Diciamo che nel mio rapporto con Luigi Di Ruscio c’è una parte di destino, e un’altra ancora che attiene da sempre al dialogo tra le generazioni in letteratura, dove “ognuno riconosce i suoi” come scriveva Montale, un’altra ancora profondamente politica e culturale. Uno scrittore del suo calibro, della sua razza, uno con la sua vicenda umana, dimostra storicamente che la letteratura non nasce quasi mai nelle scuole di scrittura, come l’imprenditoria culturale postmoderna vuole farci credere, ma nelle viscere dell’esistenza, nel dolore e anche nella condizione più estrema di spaesamento, linguistico ed esistenziale, dove si alimenta quel fuoco che non è roba per piccolo borghesi arrivisti.

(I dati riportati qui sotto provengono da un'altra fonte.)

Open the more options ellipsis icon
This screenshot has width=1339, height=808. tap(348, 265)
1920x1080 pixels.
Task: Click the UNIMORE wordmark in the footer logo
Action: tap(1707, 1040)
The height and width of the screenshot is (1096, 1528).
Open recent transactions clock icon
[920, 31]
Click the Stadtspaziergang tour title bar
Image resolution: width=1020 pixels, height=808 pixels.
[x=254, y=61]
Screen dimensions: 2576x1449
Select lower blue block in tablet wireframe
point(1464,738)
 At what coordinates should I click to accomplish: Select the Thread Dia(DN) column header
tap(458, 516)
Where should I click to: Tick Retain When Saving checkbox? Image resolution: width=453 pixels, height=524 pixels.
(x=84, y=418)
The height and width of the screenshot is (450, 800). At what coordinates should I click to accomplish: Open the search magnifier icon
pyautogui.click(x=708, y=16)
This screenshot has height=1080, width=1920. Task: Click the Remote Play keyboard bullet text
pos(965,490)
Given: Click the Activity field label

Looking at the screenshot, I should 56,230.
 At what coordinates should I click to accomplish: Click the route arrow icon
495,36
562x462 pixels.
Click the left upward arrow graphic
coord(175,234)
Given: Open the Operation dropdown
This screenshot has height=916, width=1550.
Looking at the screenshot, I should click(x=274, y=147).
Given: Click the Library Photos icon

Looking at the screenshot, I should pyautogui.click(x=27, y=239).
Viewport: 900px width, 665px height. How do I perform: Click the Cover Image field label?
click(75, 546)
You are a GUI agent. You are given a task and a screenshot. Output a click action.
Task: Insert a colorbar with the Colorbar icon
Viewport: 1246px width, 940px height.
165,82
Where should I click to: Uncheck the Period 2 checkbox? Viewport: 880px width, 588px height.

Quel fuoco, quel demone, Luigi lo ha alimentato nel suo isolamento norvegese di Oslo, e per non farsi prendere dai modi barbari della contemporaneità, dalle sue tentazioni al ribasso, per non svendersi, ha custodito anche la sua purezza, scegliendo deliberatamente di fare per trentasette anni l’operaio metalmeccanico, guardare il mondo dal gradino più basso, quello dove stanno gli ultimi.